> The task:
Your answer should consist of every line in the records that holds "agent".

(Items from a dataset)

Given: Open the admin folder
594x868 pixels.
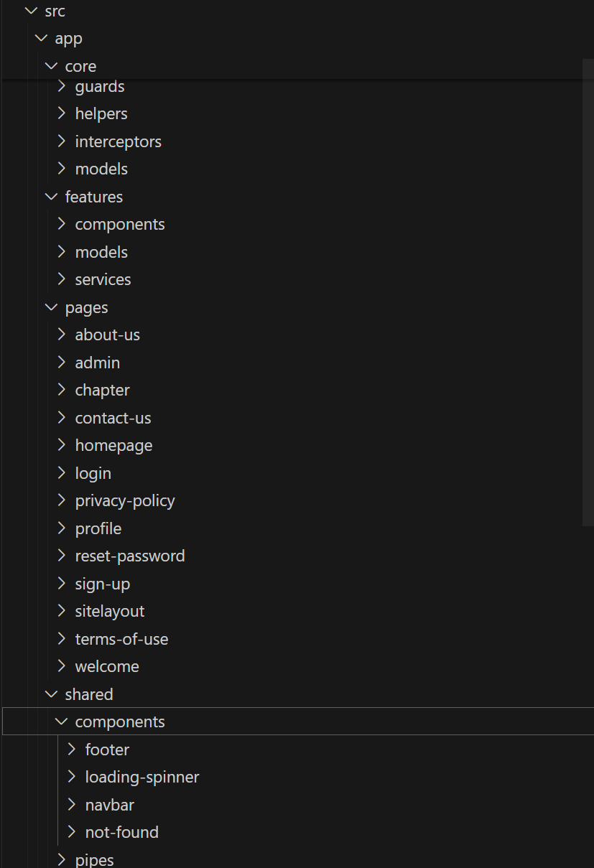Looking at the screenshot, I should click(98, 363).
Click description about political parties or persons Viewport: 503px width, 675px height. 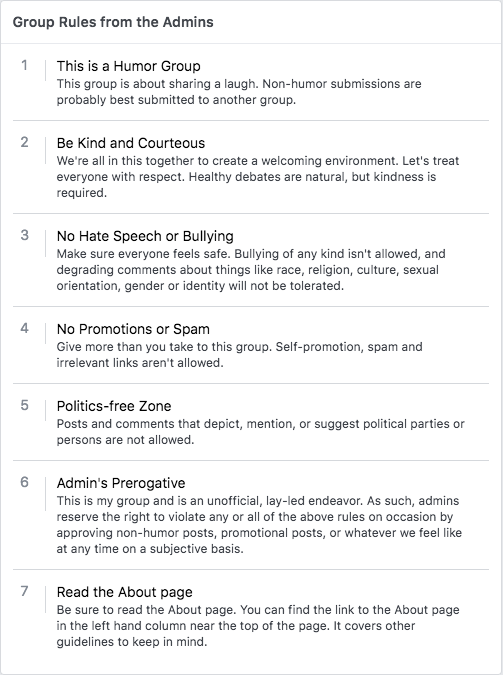coord(261,432)
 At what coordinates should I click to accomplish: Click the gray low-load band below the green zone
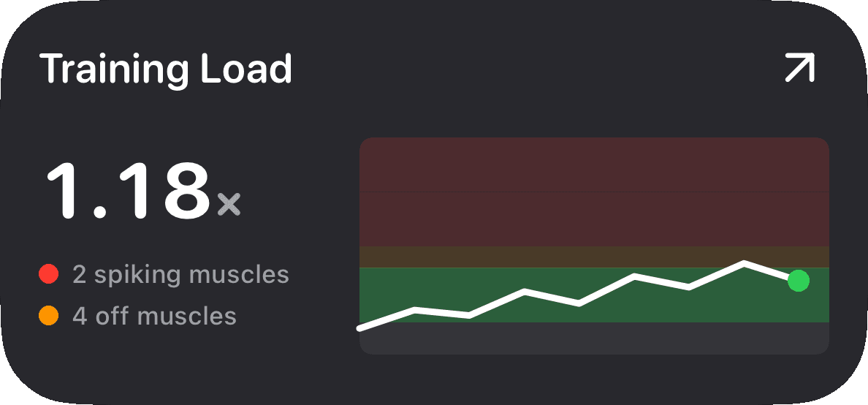(x=594, y=338)

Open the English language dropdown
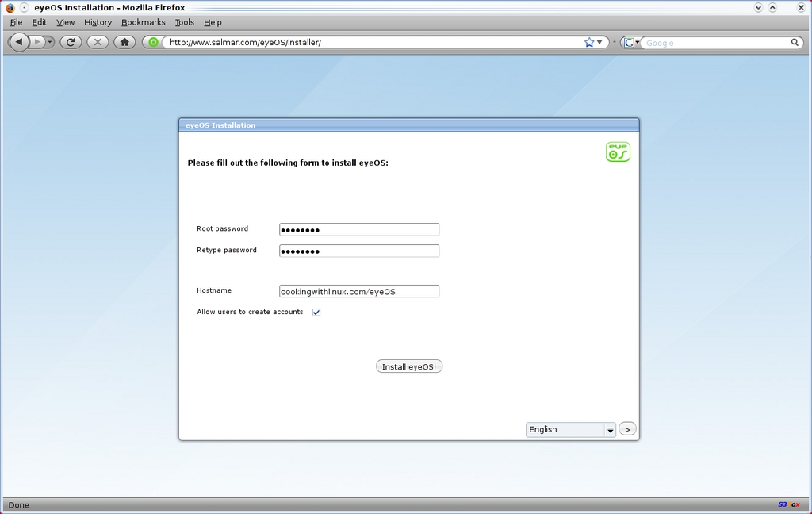[571, 429]
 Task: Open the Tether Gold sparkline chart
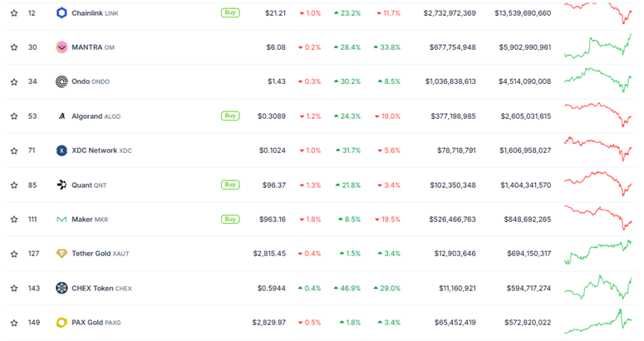coord(597,252)
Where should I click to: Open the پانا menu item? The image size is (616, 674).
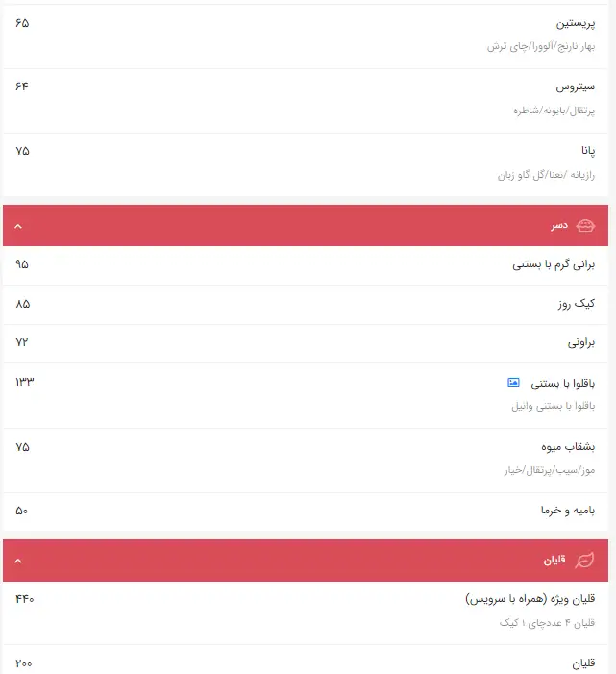click(587, 151)
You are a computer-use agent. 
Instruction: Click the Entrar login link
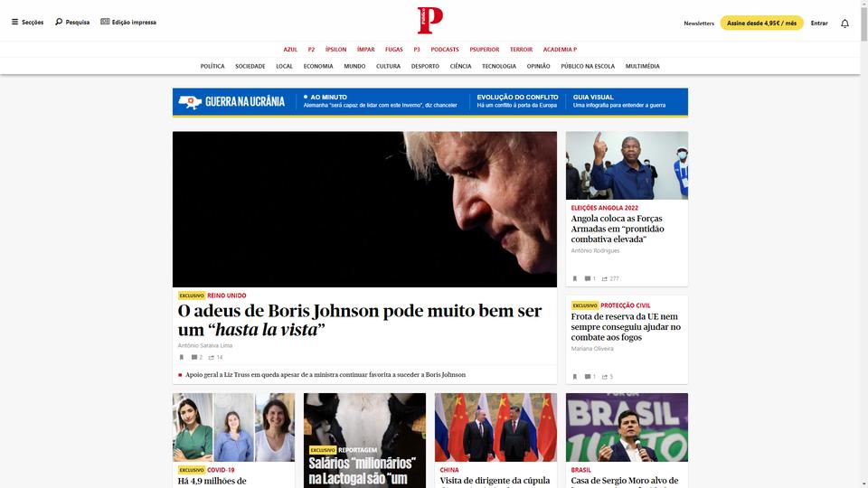(819, 23)
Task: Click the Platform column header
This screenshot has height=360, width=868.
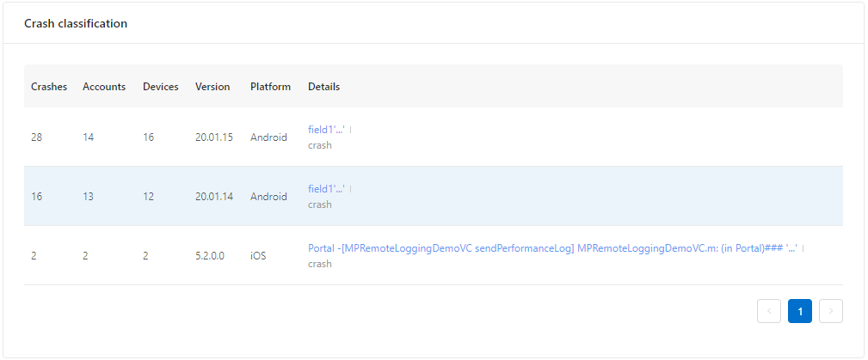Action: click(x=270, y=87)

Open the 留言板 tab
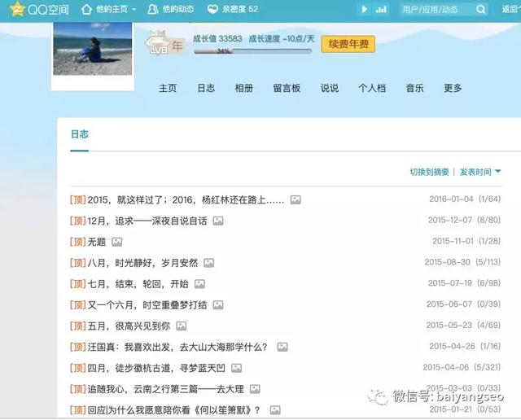point(287,88)
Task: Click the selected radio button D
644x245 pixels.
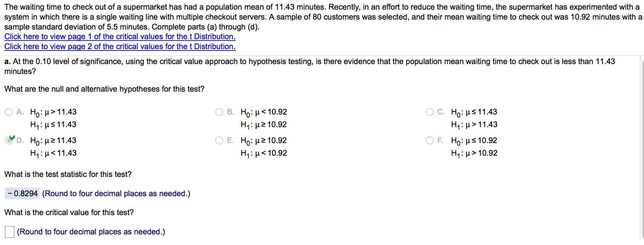Action: click(9, 141)
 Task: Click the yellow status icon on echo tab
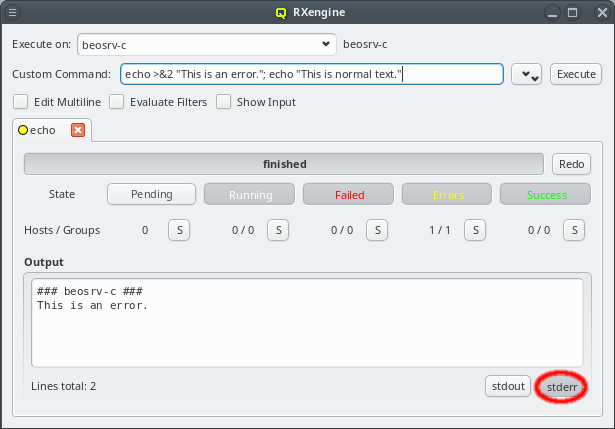[23, 130]
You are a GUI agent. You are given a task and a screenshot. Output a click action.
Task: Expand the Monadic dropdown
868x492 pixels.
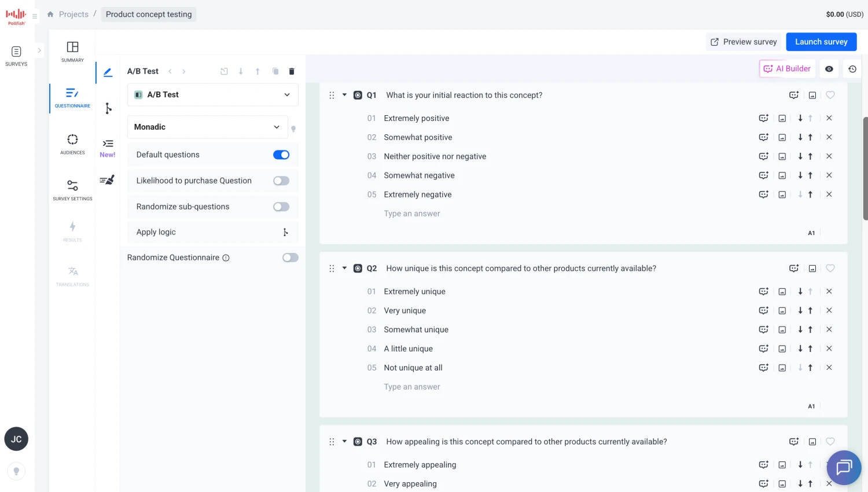click(207, 127)
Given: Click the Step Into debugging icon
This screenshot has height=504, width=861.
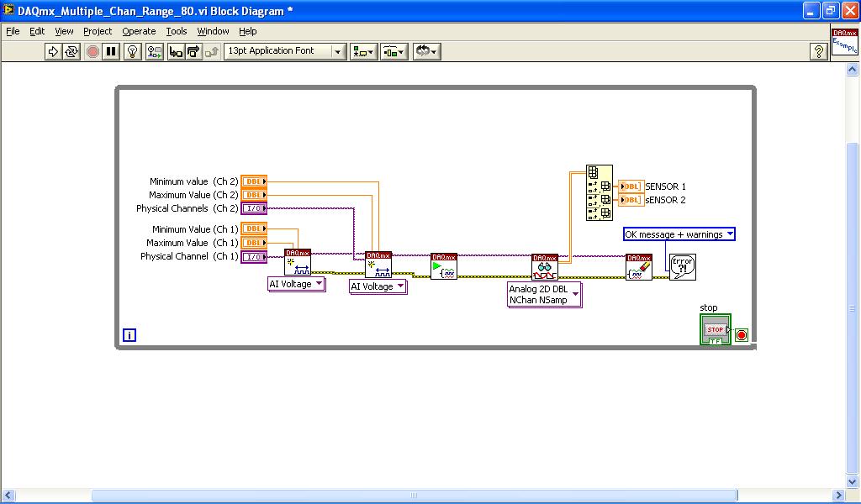Looking at the screenshot, I should point(177,51).
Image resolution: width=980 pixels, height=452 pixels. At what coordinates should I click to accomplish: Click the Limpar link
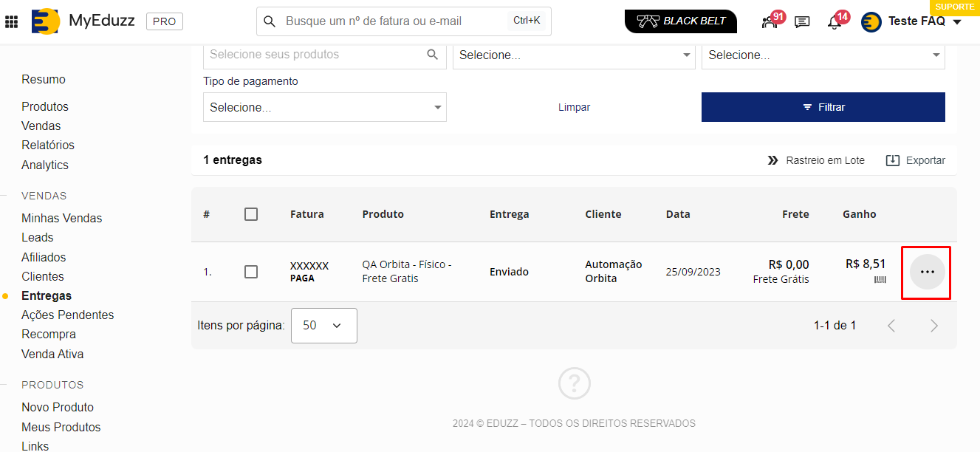[574, 107]

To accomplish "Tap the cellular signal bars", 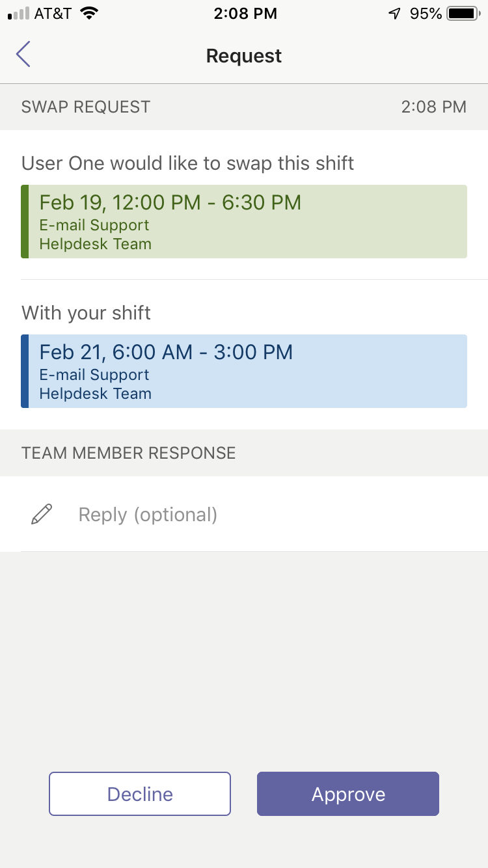I will pos(18,14).
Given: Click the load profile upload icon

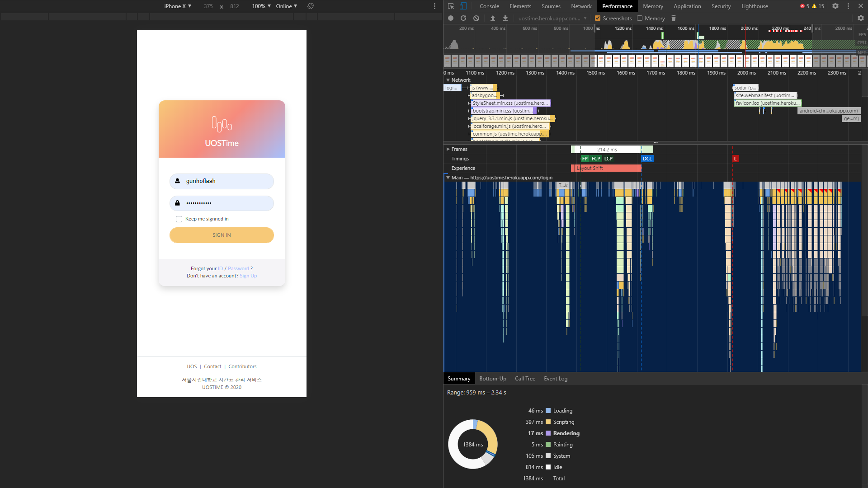Looking at the screenshot, I should 493,18.
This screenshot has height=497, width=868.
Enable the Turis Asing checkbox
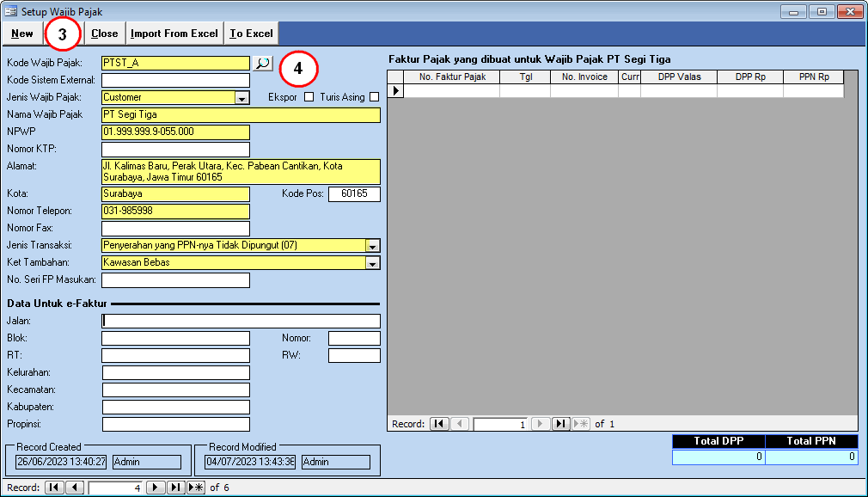(x=374, y=97)
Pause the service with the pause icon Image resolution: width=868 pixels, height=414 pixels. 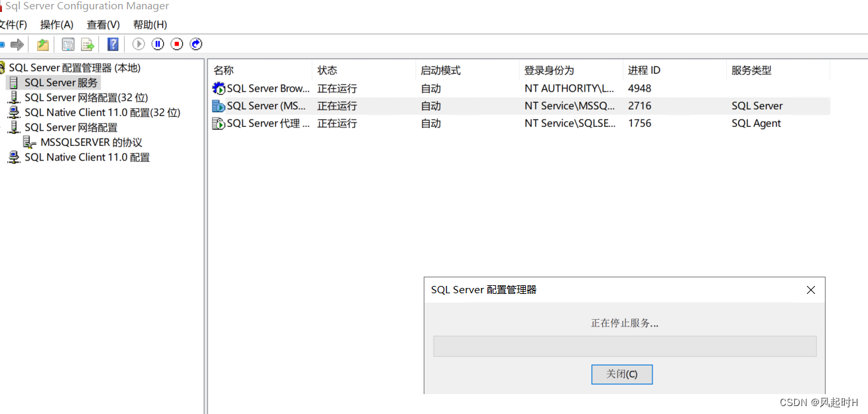157,44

> Output for this exercise:
You are a computer-use agent. 
You are a GUI agent. You are given a task and a screenshot. Output a click action.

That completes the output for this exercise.